::: INPUT ROWS
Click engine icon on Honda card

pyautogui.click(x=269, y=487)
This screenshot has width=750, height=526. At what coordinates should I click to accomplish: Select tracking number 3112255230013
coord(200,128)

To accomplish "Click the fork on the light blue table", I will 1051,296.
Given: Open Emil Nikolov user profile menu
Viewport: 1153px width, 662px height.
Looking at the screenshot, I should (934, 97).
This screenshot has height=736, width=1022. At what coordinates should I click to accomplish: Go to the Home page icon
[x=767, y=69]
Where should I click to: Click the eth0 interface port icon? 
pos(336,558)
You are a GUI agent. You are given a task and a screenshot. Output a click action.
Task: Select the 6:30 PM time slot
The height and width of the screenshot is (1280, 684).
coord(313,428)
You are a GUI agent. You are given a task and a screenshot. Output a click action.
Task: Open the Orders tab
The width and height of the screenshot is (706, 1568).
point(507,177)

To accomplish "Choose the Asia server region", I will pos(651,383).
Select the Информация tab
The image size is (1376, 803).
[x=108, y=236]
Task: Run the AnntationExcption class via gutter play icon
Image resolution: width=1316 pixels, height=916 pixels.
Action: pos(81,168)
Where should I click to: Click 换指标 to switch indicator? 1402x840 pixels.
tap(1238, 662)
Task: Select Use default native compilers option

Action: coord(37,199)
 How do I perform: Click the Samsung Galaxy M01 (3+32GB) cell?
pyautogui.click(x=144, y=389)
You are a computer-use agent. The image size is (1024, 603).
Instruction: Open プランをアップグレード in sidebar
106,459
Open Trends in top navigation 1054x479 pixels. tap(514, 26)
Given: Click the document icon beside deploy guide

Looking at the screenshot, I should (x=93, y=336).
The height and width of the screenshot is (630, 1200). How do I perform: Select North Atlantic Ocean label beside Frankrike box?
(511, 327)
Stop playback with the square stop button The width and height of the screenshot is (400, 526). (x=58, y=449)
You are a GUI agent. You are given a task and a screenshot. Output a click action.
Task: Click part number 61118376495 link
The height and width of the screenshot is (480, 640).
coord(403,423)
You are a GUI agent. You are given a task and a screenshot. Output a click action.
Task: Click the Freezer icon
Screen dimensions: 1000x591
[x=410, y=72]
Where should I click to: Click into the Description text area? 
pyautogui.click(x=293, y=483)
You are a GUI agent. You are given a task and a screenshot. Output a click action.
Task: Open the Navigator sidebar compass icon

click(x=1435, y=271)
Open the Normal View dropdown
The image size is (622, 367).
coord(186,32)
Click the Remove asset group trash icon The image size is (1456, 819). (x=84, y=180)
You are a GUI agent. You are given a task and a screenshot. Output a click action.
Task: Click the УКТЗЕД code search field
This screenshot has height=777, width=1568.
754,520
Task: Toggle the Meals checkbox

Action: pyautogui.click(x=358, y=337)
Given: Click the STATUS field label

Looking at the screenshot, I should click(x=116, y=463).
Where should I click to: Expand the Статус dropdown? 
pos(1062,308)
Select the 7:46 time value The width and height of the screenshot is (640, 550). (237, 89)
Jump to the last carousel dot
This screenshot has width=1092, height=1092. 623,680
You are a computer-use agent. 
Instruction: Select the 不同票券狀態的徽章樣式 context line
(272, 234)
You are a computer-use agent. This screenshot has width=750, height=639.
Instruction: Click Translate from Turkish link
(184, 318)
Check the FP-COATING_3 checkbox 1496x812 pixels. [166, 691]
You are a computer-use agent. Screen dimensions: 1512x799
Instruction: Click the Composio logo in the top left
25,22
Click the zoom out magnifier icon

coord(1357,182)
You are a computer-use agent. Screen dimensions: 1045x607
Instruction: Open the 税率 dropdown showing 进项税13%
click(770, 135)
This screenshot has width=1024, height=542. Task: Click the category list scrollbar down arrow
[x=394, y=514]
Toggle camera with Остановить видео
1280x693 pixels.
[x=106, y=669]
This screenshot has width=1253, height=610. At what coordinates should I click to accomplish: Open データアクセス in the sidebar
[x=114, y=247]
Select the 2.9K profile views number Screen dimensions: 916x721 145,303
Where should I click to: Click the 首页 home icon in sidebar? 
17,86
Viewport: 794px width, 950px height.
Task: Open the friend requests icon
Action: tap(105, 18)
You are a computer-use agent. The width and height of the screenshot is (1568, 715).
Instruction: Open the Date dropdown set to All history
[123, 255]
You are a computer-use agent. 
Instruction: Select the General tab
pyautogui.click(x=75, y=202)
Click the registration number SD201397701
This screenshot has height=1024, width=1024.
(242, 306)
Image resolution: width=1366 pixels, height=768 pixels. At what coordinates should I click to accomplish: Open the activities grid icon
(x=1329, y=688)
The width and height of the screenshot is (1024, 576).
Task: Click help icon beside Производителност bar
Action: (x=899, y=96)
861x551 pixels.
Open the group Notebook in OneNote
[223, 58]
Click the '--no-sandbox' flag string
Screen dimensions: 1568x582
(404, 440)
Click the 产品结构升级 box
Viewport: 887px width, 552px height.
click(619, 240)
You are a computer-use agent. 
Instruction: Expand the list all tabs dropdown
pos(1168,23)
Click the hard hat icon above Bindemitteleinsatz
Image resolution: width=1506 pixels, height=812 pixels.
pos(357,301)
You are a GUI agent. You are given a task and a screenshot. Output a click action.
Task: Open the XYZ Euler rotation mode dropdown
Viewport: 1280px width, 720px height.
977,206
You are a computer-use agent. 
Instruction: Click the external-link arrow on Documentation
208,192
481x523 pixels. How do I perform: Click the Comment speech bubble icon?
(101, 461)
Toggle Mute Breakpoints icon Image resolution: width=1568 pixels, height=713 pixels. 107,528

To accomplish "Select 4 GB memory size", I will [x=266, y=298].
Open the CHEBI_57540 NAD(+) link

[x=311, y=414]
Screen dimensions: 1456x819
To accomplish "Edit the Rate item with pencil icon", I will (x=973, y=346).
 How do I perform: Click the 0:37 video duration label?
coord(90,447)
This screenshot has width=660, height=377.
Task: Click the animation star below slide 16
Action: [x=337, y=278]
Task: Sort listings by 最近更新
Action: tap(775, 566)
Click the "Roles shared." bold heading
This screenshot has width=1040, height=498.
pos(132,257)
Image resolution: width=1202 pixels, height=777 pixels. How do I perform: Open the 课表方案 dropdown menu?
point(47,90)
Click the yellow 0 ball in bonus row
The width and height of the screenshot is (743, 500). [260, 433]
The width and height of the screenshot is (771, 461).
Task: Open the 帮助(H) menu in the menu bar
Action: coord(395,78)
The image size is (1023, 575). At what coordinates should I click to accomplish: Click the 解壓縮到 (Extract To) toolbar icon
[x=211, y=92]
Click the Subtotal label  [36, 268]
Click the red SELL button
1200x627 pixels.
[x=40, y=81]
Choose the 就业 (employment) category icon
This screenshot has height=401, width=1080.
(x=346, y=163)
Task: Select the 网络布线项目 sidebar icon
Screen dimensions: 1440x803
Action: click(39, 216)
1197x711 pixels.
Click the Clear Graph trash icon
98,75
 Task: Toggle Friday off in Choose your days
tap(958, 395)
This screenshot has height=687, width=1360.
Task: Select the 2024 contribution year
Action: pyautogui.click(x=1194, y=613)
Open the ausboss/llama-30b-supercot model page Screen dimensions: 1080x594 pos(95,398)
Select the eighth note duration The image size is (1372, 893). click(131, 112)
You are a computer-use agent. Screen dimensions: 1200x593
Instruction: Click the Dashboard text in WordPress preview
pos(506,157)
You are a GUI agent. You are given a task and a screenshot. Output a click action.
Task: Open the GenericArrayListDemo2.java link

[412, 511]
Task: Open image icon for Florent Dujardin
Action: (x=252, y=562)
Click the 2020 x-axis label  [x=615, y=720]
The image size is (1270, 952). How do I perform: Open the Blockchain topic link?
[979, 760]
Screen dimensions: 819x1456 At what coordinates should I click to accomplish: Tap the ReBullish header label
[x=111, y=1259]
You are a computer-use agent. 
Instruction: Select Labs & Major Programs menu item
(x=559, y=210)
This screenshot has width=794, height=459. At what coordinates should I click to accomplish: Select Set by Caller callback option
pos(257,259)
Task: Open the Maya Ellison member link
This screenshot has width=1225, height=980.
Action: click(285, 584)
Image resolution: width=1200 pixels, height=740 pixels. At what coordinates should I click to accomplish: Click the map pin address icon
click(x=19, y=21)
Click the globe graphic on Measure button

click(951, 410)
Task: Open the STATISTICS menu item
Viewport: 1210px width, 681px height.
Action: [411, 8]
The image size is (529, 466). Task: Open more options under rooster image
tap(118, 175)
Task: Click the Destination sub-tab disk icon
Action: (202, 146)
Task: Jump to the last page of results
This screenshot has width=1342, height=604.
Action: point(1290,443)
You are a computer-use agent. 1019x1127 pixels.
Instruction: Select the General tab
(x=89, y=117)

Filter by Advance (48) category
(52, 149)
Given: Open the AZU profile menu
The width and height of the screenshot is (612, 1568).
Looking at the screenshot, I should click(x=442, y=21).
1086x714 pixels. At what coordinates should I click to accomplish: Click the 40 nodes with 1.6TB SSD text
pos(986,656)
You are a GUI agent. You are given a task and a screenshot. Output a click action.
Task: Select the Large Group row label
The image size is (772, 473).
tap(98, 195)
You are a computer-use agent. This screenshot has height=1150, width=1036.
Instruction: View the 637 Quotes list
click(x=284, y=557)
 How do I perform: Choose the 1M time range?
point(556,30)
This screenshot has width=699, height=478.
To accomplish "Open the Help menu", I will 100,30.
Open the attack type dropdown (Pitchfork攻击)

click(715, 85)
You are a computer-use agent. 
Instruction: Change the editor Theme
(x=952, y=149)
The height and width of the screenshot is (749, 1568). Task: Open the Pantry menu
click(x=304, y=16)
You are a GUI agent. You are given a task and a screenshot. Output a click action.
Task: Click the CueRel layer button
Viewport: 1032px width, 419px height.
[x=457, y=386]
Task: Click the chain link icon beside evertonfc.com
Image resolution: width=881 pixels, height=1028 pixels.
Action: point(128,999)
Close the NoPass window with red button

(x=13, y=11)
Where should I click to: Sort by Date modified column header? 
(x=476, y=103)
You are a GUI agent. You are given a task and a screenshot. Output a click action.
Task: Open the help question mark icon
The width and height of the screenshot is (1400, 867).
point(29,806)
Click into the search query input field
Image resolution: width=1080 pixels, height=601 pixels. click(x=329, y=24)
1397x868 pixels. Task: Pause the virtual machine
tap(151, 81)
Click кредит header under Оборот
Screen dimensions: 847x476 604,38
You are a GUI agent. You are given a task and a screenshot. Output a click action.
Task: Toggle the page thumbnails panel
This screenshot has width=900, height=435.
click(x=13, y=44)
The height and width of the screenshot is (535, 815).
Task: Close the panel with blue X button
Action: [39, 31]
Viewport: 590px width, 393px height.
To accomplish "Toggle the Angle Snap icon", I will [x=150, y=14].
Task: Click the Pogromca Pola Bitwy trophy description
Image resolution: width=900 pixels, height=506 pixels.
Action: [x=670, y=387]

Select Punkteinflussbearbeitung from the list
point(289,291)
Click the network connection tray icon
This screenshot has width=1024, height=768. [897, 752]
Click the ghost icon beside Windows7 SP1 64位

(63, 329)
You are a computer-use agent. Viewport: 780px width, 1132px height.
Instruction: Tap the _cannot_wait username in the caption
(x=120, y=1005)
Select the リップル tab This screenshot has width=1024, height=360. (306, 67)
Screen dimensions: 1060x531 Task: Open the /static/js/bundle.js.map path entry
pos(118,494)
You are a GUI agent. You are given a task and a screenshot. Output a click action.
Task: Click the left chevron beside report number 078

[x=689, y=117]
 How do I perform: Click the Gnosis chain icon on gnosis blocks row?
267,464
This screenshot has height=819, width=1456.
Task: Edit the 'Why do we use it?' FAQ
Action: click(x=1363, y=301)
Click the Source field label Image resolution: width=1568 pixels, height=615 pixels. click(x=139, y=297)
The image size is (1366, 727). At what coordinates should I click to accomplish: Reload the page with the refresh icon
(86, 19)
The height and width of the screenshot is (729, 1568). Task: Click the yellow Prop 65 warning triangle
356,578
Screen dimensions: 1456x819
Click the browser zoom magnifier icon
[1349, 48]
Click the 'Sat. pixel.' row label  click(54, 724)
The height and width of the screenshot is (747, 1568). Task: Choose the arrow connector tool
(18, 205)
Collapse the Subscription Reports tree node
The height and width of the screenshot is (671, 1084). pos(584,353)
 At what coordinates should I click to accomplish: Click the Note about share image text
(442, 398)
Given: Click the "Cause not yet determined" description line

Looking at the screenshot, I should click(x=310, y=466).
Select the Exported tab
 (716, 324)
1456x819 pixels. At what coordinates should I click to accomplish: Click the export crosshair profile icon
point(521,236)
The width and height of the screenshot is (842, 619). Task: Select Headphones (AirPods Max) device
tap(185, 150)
::::::
# WRITTEN REQUEST
Put the data above into a numbered list, starting with its first line and ending with the line that contains "point(507,177)", including that line. Skip any blank lines.

# SOLUTION
1. Click engine icon on Honda card
2. pyautogui.click(x=269, y=487)
3. This screenshot has width=750, height=526. At what coordinates should I click to accomplish: Select tracking number 3112255230013
4. coord(200,128)
5. To accomplish "Click the fork on the light blue table", I will 1051,296.
6. Given: Open Emil Nikolov user profile menu
7. Viewport: 1153px width, 662px height.
8. Looking at the screenshot, I should (934, 97).
9. This screenshot has height=736, width=1022. At what coordinates should I click to accomplish: Go to the Home page icon
10. [x=767, y=69]
11. Where should I click to: Click the eth0 interface port icon? 
12. pos(336,558)
13. You are a GUI agent. You are given a task and a screenshot. Output a click action.
14. Task: Select the 6:30 PM time slot
15. The height and width of the screenshot is (1280, 684).
16. coord(313,428)
17. You are a GUI agent. You are given a task and a screenshot. Output a click action.
18. Task: Open the Orders tab
19. The width and height of the screenshot is (706, 1568).
20. point(507,177)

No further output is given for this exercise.